■ **What to do**: Stopping right after the line with "Task: Select the West Ham team name", please reproduce the material below exactly from its first line.

■ **Data for this task**:
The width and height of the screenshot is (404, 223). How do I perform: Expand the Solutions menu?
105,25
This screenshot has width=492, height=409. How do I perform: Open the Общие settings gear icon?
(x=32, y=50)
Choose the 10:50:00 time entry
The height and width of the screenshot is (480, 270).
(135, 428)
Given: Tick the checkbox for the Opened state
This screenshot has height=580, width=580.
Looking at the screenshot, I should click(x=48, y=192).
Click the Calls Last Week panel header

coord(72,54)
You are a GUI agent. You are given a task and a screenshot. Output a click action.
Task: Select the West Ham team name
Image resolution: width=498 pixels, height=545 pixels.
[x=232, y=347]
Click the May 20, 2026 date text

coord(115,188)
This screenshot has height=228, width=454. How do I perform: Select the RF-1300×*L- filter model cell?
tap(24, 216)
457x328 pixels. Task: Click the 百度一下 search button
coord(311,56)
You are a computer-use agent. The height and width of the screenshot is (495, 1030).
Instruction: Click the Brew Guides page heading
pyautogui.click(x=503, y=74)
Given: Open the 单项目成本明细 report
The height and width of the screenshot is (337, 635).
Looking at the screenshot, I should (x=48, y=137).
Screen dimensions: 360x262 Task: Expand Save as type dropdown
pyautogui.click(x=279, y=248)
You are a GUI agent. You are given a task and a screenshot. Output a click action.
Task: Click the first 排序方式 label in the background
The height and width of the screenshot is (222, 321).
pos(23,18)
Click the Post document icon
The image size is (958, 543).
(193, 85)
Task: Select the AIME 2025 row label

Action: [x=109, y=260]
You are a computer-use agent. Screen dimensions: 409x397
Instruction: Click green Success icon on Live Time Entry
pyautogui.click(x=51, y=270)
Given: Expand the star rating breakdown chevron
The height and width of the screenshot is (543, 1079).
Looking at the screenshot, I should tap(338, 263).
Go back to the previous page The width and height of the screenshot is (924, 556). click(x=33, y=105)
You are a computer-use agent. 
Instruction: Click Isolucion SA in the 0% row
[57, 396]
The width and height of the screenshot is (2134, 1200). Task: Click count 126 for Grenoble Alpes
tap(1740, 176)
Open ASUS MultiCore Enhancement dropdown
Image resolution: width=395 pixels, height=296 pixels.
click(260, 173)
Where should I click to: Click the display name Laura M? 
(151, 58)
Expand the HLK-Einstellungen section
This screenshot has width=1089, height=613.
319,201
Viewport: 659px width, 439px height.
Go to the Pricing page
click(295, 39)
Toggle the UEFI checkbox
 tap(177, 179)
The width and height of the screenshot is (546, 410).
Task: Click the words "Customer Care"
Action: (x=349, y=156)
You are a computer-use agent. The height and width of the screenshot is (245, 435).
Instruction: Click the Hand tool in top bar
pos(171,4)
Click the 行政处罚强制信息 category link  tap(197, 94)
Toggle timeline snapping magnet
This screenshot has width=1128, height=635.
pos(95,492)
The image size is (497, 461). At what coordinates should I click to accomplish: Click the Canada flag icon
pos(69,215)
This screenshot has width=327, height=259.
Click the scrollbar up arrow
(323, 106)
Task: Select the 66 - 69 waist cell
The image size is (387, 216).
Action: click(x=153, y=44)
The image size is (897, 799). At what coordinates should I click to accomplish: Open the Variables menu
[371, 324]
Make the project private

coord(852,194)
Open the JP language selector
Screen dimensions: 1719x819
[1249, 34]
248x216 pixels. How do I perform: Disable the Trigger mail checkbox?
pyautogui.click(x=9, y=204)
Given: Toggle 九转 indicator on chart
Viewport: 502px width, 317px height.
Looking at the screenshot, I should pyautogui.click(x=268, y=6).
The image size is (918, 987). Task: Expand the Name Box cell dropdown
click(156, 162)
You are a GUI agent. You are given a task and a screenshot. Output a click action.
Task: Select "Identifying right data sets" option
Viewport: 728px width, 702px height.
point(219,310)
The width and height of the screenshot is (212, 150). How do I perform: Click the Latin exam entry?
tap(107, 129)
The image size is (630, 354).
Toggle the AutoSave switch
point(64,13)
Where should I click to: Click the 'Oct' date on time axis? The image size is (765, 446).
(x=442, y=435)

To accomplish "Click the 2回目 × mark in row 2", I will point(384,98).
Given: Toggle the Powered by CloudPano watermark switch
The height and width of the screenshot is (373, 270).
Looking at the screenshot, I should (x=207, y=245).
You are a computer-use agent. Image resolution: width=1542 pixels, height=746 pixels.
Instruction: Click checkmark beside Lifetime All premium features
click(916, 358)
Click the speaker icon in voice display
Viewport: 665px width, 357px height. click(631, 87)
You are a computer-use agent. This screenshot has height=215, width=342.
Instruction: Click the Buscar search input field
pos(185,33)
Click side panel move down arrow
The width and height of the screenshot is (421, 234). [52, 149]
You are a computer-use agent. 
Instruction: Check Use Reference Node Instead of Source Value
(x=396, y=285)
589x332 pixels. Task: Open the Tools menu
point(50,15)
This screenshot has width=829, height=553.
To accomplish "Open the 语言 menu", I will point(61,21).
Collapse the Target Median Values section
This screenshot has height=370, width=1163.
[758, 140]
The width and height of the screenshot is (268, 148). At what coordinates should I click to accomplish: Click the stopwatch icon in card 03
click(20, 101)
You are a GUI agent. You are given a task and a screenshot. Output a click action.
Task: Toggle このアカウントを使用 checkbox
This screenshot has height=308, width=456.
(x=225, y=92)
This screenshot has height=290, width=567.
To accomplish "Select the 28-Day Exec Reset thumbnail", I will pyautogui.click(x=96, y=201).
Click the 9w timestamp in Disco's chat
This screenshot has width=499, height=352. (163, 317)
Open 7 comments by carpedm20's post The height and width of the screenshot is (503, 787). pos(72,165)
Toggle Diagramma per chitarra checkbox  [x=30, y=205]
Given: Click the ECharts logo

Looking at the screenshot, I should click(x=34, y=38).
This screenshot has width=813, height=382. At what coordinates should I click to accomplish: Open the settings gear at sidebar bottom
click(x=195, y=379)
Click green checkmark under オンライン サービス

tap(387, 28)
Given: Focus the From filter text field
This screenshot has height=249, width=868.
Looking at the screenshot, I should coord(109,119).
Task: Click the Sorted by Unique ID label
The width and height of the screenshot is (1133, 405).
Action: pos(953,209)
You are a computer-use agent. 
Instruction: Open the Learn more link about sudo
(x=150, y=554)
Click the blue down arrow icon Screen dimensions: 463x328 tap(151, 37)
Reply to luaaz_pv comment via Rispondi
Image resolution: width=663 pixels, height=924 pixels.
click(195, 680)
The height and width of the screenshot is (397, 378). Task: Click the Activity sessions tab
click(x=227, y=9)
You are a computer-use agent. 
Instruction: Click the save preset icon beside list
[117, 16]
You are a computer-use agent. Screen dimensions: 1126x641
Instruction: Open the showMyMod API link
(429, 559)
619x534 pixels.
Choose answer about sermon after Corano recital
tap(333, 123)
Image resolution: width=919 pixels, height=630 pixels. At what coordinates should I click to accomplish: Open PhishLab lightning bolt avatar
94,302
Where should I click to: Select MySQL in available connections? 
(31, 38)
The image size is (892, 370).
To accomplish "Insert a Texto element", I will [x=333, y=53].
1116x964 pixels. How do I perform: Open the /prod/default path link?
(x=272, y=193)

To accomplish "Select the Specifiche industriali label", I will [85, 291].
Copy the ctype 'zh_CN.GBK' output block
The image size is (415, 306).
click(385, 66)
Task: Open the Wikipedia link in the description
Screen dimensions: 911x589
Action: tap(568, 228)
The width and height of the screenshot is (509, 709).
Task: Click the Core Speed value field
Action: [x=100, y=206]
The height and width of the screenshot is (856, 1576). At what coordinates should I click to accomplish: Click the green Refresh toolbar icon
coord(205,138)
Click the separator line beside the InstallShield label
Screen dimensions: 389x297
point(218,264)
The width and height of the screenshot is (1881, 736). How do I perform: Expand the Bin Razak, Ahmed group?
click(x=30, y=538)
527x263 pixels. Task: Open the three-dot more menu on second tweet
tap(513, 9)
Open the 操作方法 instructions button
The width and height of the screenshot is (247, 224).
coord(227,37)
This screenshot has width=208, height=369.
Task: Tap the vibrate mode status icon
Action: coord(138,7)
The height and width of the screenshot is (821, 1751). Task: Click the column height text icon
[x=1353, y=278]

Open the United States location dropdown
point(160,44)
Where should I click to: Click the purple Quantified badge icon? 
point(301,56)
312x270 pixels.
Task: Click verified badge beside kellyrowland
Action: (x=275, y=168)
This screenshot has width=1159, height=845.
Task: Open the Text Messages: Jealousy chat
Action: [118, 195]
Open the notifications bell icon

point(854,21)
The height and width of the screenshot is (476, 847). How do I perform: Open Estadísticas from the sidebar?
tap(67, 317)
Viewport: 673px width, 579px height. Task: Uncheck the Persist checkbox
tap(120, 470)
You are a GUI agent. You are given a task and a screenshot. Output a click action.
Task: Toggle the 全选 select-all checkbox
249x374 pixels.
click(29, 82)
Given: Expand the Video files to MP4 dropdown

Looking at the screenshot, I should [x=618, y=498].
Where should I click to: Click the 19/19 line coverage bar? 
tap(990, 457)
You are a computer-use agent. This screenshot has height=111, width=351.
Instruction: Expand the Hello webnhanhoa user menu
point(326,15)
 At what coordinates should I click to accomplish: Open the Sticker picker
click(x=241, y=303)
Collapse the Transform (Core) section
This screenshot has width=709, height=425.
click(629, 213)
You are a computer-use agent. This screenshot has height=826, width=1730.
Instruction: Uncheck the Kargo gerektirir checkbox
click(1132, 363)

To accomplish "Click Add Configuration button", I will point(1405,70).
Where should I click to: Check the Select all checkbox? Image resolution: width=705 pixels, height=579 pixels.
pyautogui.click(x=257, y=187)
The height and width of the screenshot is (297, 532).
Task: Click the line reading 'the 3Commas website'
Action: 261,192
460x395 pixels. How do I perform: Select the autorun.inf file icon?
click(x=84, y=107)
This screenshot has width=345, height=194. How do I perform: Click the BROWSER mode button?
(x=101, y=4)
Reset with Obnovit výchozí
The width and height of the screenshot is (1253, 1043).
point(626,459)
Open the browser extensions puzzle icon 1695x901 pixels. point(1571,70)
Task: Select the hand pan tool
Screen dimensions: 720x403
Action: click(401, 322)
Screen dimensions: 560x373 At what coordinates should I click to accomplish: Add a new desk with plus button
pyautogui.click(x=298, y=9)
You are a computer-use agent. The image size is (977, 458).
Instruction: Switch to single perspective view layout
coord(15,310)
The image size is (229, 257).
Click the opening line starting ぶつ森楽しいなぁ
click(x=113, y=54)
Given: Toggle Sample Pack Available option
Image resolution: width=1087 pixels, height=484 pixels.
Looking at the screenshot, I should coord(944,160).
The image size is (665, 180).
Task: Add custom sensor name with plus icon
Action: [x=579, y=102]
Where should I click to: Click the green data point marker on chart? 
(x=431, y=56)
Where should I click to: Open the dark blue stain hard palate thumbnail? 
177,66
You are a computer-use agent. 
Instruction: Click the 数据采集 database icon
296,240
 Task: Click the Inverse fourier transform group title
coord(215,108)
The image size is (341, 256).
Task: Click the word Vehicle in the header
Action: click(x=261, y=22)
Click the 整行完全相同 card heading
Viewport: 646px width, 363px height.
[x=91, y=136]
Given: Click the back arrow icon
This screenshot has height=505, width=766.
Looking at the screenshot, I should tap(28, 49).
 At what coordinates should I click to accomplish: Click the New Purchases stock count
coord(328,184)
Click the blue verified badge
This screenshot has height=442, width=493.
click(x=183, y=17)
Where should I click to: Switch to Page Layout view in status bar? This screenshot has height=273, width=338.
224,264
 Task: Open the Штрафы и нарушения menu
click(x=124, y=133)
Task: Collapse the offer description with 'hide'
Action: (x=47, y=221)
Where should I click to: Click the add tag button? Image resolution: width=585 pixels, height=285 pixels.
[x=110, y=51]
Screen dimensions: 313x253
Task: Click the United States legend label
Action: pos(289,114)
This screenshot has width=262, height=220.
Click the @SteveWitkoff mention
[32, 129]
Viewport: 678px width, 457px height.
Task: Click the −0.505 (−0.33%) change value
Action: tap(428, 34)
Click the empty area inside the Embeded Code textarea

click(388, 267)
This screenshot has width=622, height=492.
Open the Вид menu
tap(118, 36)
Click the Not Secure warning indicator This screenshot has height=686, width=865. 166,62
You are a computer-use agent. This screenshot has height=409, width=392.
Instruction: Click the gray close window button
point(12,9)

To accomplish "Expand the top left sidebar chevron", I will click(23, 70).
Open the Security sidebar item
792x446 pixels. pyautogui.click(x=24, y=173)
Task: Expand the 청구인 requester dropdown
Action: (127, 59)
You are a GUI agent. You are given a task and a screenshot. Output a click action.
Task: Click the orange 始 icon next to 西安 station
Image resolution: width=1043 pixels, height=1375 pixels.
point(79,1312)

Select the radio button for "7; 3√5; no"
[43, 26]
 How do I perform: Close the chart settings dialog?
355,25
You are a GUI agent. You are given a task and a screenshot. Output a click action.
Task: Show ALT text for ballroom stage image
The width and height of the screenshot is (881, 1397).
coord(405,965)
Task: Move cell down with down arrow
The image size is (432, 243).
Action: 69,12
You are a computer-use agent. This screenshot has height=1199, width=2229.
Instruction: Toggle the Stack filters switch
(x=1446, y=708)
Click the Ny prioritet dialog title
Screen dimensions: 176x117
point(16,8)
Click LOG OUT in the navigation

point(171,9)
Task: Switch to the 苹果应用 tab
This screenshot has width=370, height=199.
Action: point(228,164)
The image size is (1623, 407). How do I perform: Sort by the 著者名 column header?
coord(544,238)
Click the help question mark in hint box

■ **Result of this exercise**:
The width and height of the screenshot is (404, 223). How do I perform: Expand the Solutions menu?
105,25
This screenshot has width=492, height=409. How do I perform: Open the Общие settings gear icon?
(x=32, y=50)
Choose the 10:50:00 time entry
The height and width of the screenshot is (480, 270).
(135, 428)
Given: Tick the checkbox for the Opened state
This screenshot has height=580, width=580.
Looking at the screenshot, I should click(x=48, y=192).
Click the Calls Last Week panel header

coord(72,54)
You are a GUI agent. You are given a task and a screenshot. Output a click action.
Task: Select the West Ham team name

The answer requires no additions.